Predigttext
Den Weg weitergehen

- hochgeladen von Mirjam Petermann
Denn sooft ich rede, muss ich schreien.Jeremia 20, Vers 8a
Am Sonntag Okuli (lat. für „Augen“) schulen wir das Hinschauen. Auch wenn es schmerzhaft ist. Auch wenn man sich dadurch keine Freunde macht.
Von Bernd S. Prigge
Der Prophet Jeremia schaut hin und muss schreien: „Gewalt!“ Er erlebt Verwüstung und Zerstörung in seiner Umgebung. Er versucht, darüber zu schweigen, doch es gelingt ihm nicht. Gottes Wort öffnet ihm die Augen. Er kann nicht wegsehen.

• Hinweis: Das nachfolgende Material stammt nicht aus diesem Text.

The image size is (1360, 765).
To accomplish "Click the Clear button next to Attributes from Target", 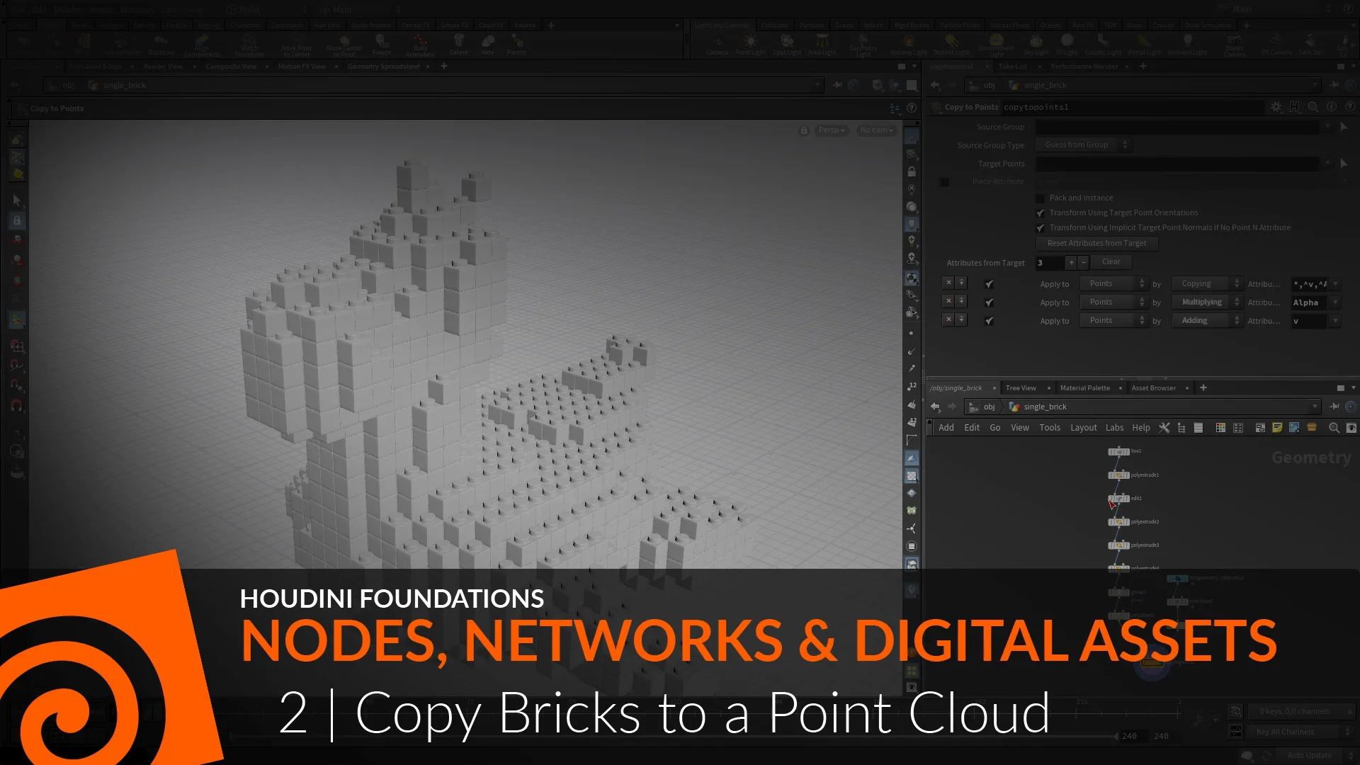I will (1111, 262).
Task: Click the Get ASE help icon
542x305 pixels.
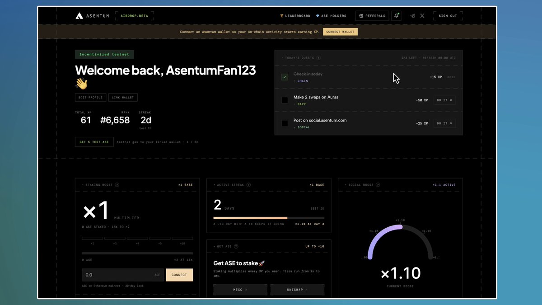Action: click(236, 246)
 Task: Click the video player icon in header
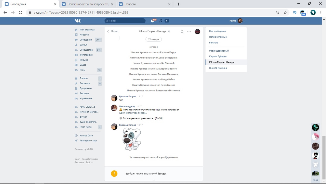tap(167, 21)
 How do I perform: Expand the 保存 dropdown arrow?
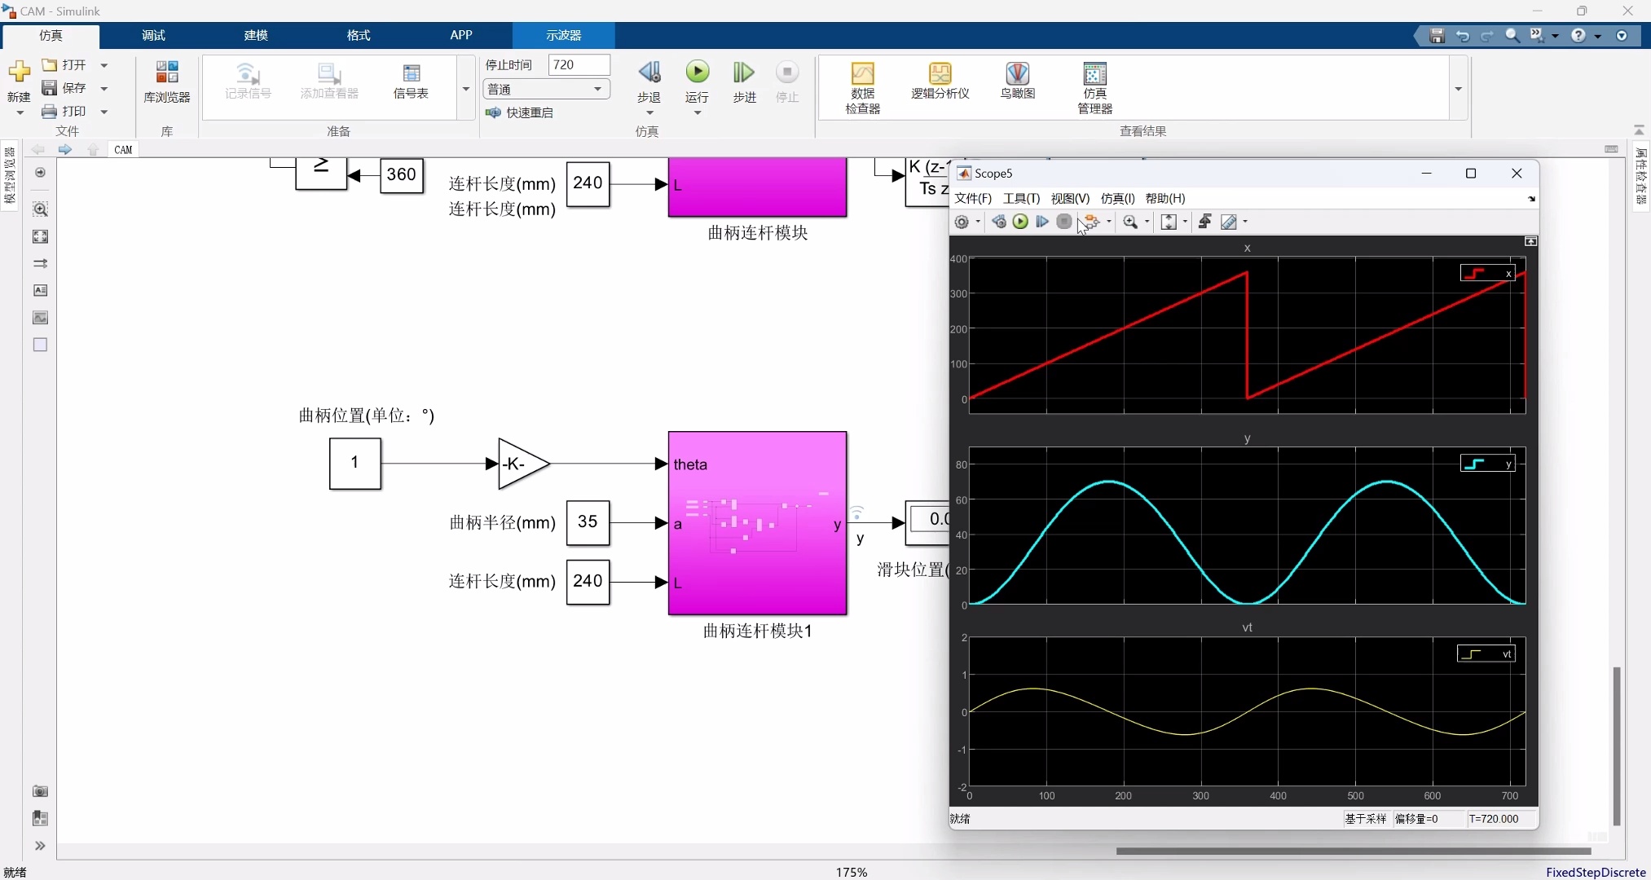104,88
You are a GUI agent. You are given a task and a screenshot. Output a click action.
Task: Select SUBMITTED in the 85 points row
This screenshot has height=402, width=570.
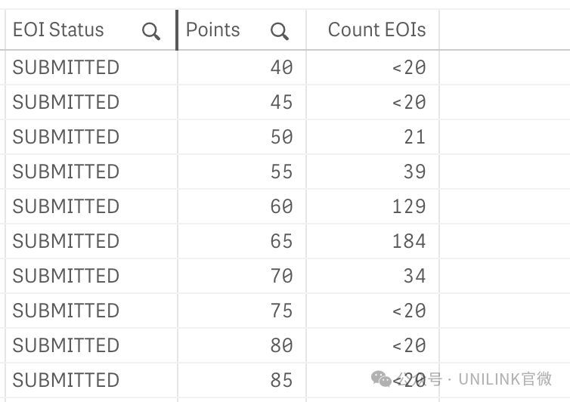66,380
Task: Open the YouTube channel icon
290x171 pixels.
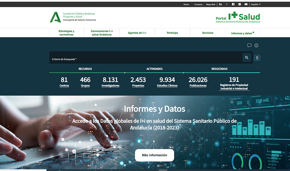Action: pyautogui.click(x=246, y=4)
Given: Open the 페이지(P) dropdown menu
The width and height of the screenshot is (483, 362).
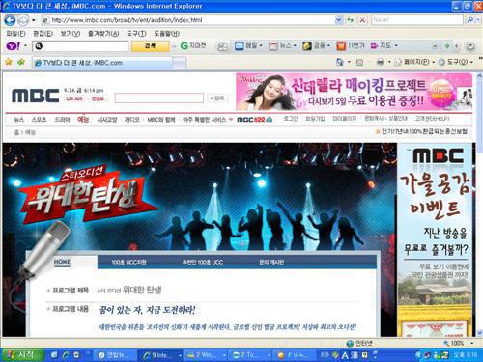Looking at the screenshot, I should click(x=415, y=62).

Hinsehen dort, wo der Schmerz ist. Wer nimmt sich heute Zeit, der Lebensgeschichte eines betagten Menschen zu lauschen? Wer interessiert sich für Frauen, die in der Ehe Gewalt erleiden?
Jeremia schreibt, dass er zum Spott und Gelächter geworden ist. Er warnt davor, dass die Lieblosigkeit der Menschen schlimme Folgen für Jerusalem haben wird. Doch seine Prophezeiungen will niemand hören. Wer macht sich schon gerne unbeliebt, indem er die Finger in die Wunde legt und mit schlechten Nachrichten daherkommt?! Aber Jeremias kann nicht anders, als seine Sache weiterzuführen.
Bewundernswert: Hier geht also jemand seinen Weg weiter trotz Anfeindungen. Das erlebt auch die Kirche, wenn sie nicht sofort in das Konzert der Hyper-Aufrüstung einstimmt, ein Herz für Geflüchtete zeigt oder sich für ein Tempolimit einsetzt.
Dem Weg folgen, den man für richtig hält, trotz Widerstand. Eine schwere Aufgabe. Ich bin mir nicht sicher, ob ich das könnte. Zu sehr will ich doch akzeptiert sein von den anderen. Man stelle sich die Einsamkeit des Propheten vor. Dann aber ein Vers, der wie eine Selbstvergewisserung Jeremias klingt: „Der Herr ist bei mir wie ein starker Held“. Man hat den Eindruck, Jeremia spricht sich hier selbst Mut zu: Gott möge ihm Kraft geben, das alles durchzustehen. Doch diese Flamme des Kampfgeistes hält nicht auf Dauer. Schon kurze Zeit später verflucht er den Tag seiner Geburt, so verzweifelt zeigt er sich wieder.
Wir sehen hier einen Kreislauf, den wir vielleicht auch persönlich kennen: Selbstzweifel, dann zu seiner Überzeugung stehen und Mut fassen. Dann geht es wieder von vorne los. Nie sollen wir bei der Verzweiflung stehenbleiben. Jeremia zeigt, dass es da noch die anderen beiden Phasen gibt: Widerstand, zu eigenen Überzeugungen stehen, und Gottvertrauen, das uns „heldenhafte“ Entschlossenheit gibt.
Der Autor ist Augustinerpfarrer in Erfurt.